Jakarta, CNN Indonesia -- Aksi bom di bulan Ramadan diduga menjadi bagian dari kompetisi antara kelompok yang berafiliasi dengan Negara Islam Irak dan Suriah atau ISIS dengan Jamaah Islamiyah untuk menunjukkan jihad yang lebih konkret.
Direktur Eksekutif Yayasan Prasasti Perdamaian Taufik Andrie menuturkan serangan di bulan Ramadan bukan hal yang pertama kalinya, sejak adanya fatwa dari Juru Bicara ISIS Abu Muhammad al Adnani. Adnani, seperti dikutip Andrie, membenarkan serangan di bulan suci tersebut.
Diketahui, ledakan bom bunuh diri terjadi di Mapolresta Surakarta, Solo, Jawa Tengah pada pagi ini. Bom itu diduga dilakukan oleh satu pelaku yang memaksa masuk ke markas kepolisian itu dengan sepeda motor.
ADVERTISEMENT
SCROLL TO CONTINUE WITH CONTENT
Sejak 2013, sambung dia, terjadi kompetisi antara kelompok baru yakni ISIS dengan kelompok lama, yakni Jamaah Islamiyah (JI). Dia menegaskan ada perdebatan tentang siapa yang melakukan jihad yang lebih konkret dibandingkan dengan upaya dakwah lainnya.
“Ini diduga kompetisi antara kelompok ISIS dan JI, siapa yang lebih berani atau siapa yang lebih konkret dibandingkan dengan duduk-duduk saja. Ini mau menunjukkan siapa yang lebih superior,” kata Andrie ketika dikonfirmasi CNNIndonesia.com, Selasa (5/7).
Dia mengharapakan kepolisian dapat membuka kelompok mana yang diduga terlibat dalam ledakan di Mapolresta Surakarta pada pagi ini. Terkait dengan bom yang terjadi di Madinah, Andrie menuturkan dirinya belum menemukan relevansi dengan peristiwa di Solo pagi ini.
Di sisi penegakan hukum, Andrie menuturkan sebenarnya kepolisian sudah bisa mendeteksi tentang dinamika kelompok dengan adanya sejumlah penangkapan. Namun, paparnya, yang sulit dilacak adalah tentang rencana aksi tersebut, macam kapan dan di mana aksi itu dilakukan.

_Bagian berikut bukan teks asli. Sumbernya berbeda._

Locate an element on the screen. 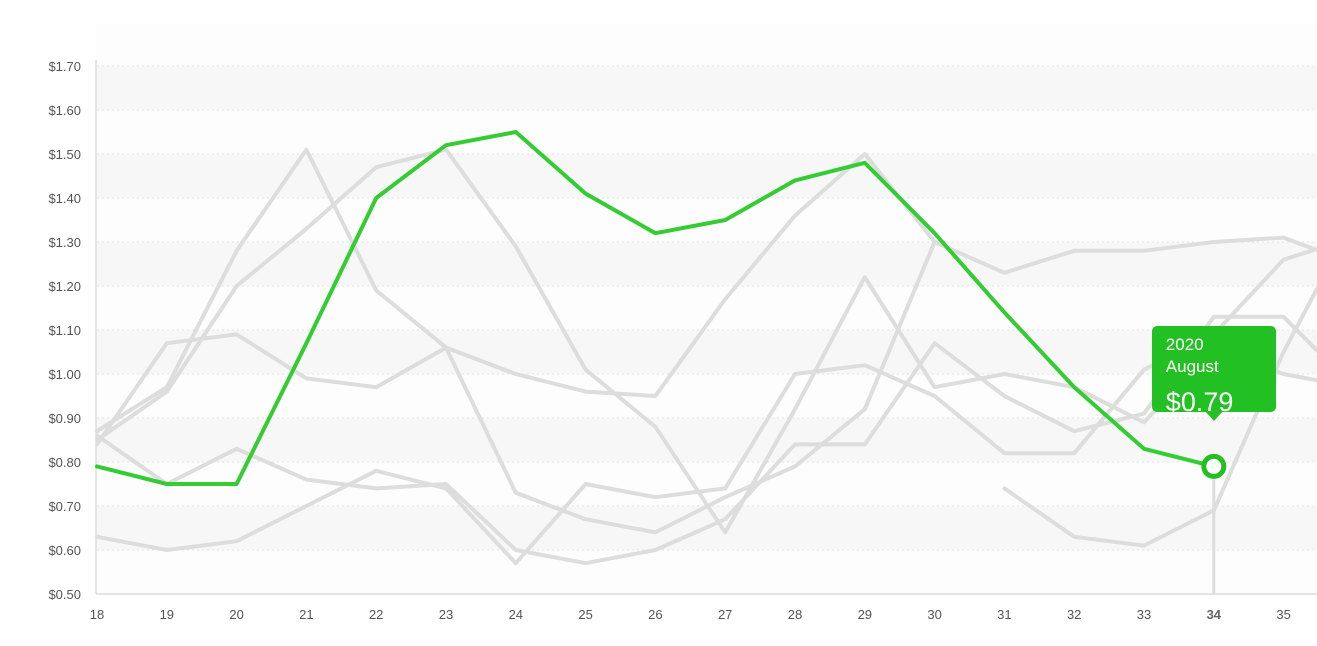  x-tick-label: 32 is located at coordinates (1074, 614).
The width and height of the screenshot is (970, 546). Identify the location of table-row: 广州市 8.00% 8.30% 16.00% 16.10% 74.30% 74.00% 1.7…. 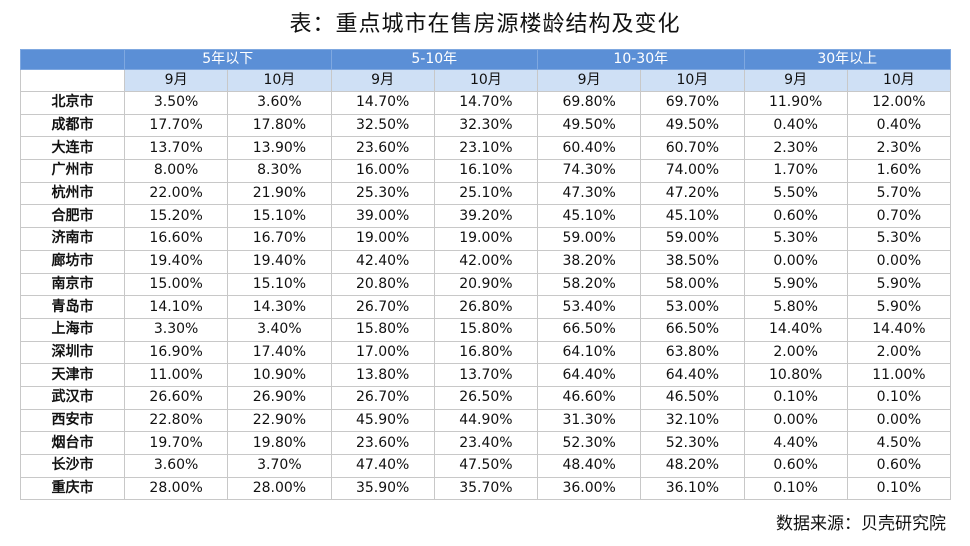
(486, 171).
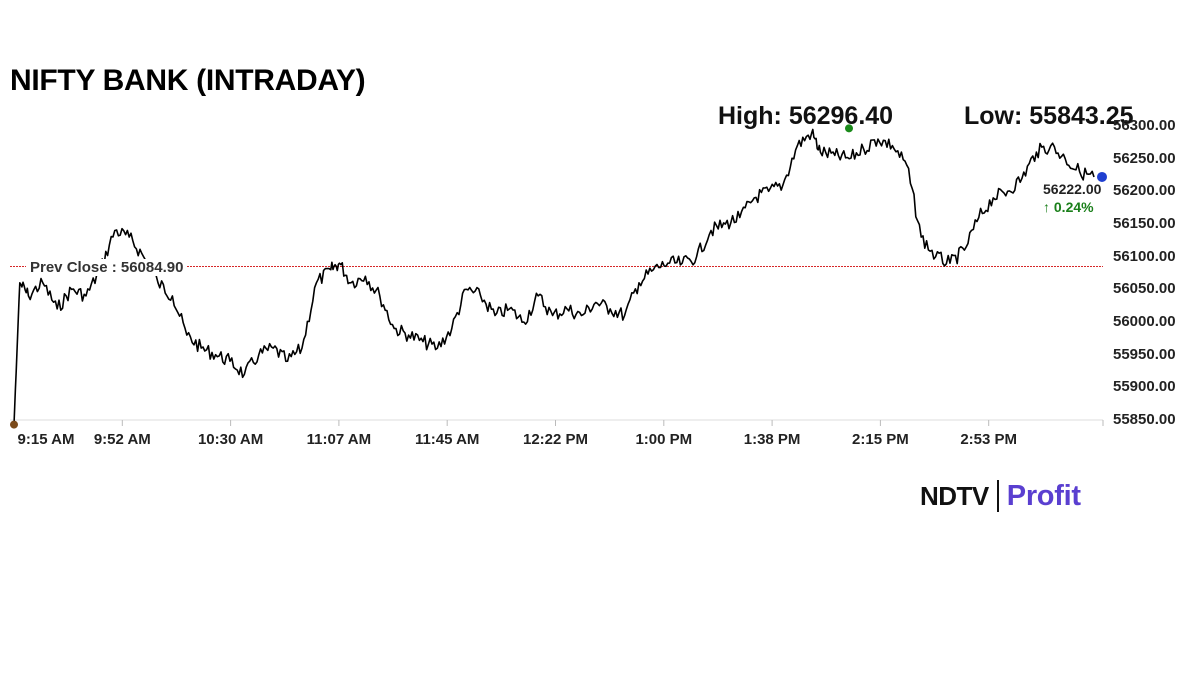 Image resolution: width=1200 pixels, height=675 pixels. What do you see at coordinates (230, 440) in the screenshot?
I see `x-tick-label: 10:30 AM` at bounding box center [230, 440].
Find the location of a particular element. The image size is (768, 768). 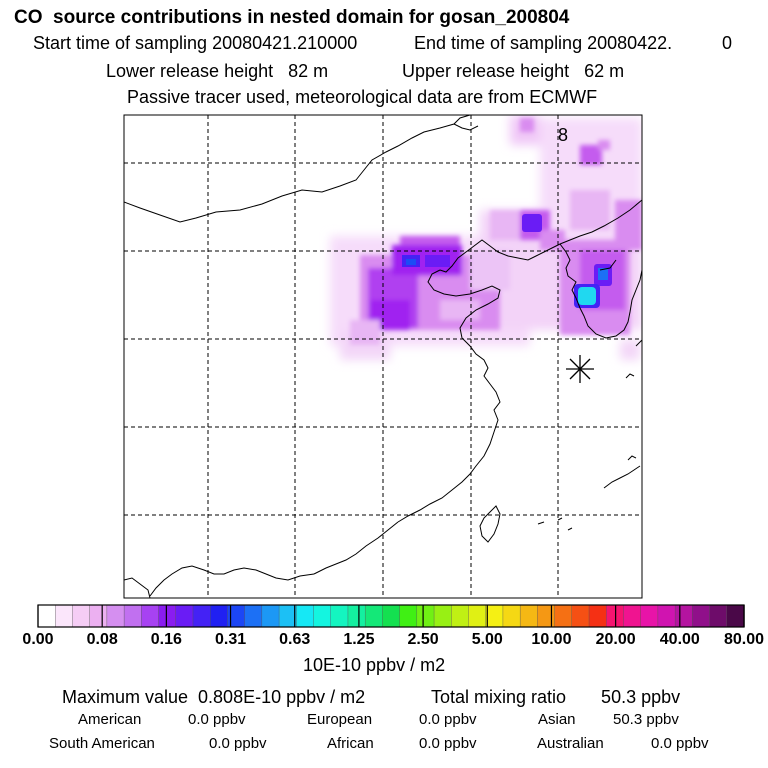

lower-release-height: Lower release height 82 m is located at coordinates (218, 71).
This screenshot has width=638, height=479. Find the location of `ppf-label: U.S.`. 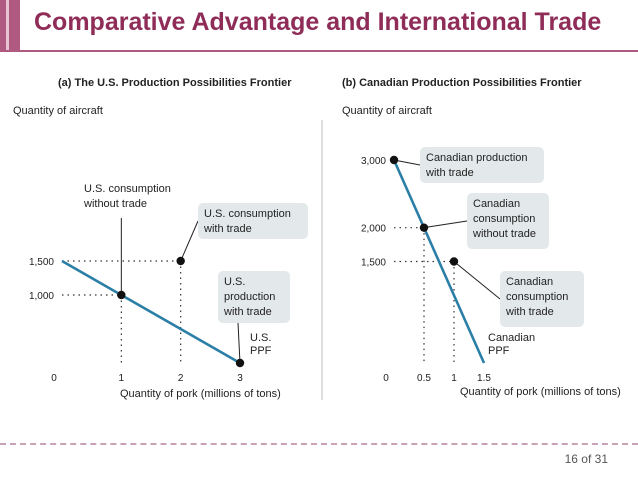

ppf-label: U.S. is located at coordinates (260, 338).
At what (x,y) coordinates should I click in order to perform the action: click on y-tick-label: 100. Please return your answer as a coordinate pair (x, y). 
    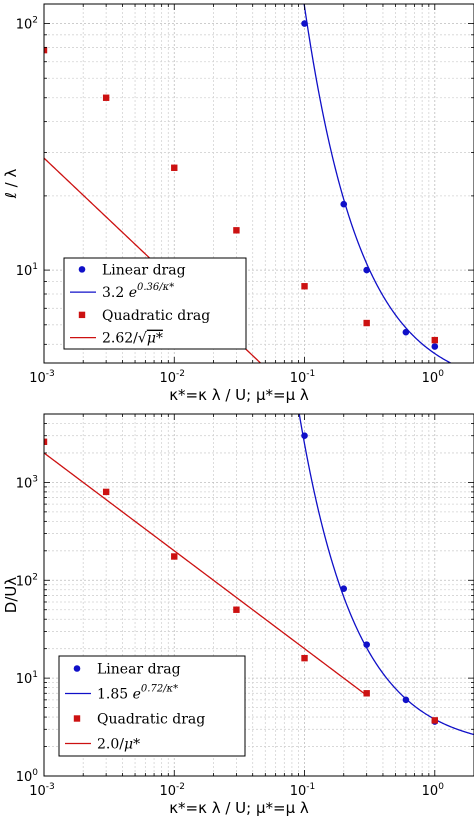
    Looking at the image, I should click on (28, 776).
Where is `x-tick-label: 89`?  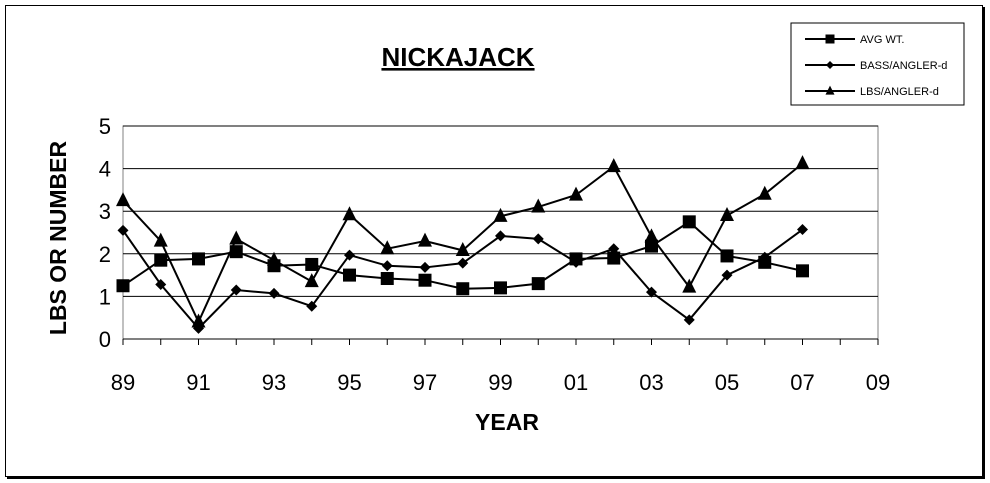
x-tick-label: 89 is located at coordinates (123, 382).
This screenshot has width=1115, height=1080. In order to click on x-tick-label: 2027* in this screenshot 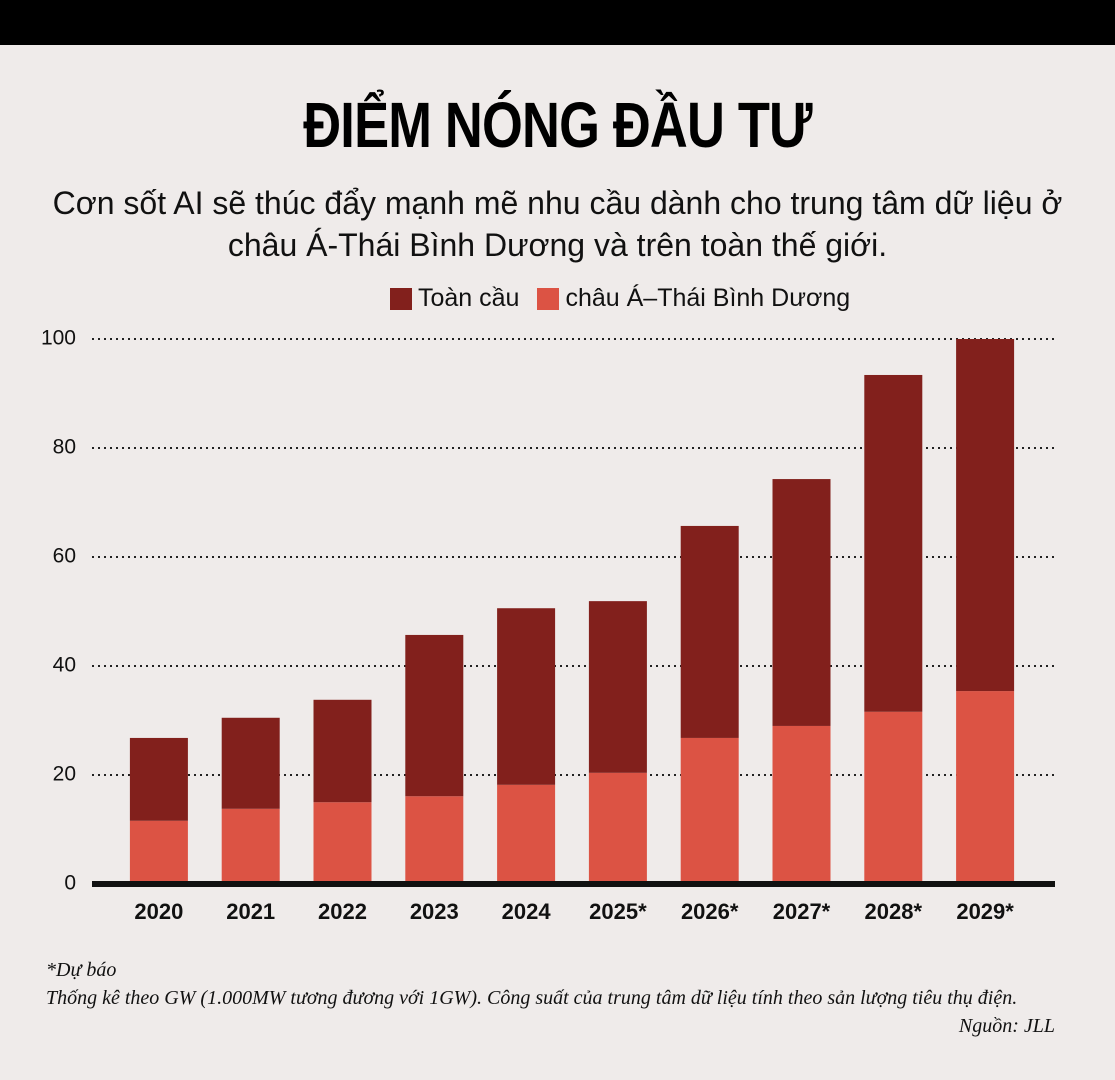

Andrie juga menuturkan yang harus dievaluasi adalah mengapa kepolisian tetap menjadi terget serangan, macam peristiwa Bom MH Thamrin pada Januari lalu. Dia menduga apakah hal itu berkaitan dengan aksi balas dendam atau kepolisian memang dianggap kepanjangan tangan dari pemerintah yang kafir.
Dia menuturkan pekerjaan lain yang harus diselesaikan terkait dengan terorisme adalah upaya pencegahan maupun selama terpidana menjalani hukuman di penjara dan usai dipenjara. Upaya deradikalisasi, kata Andrie, menjadi persoalan tersendiri dalam masalah tersebut.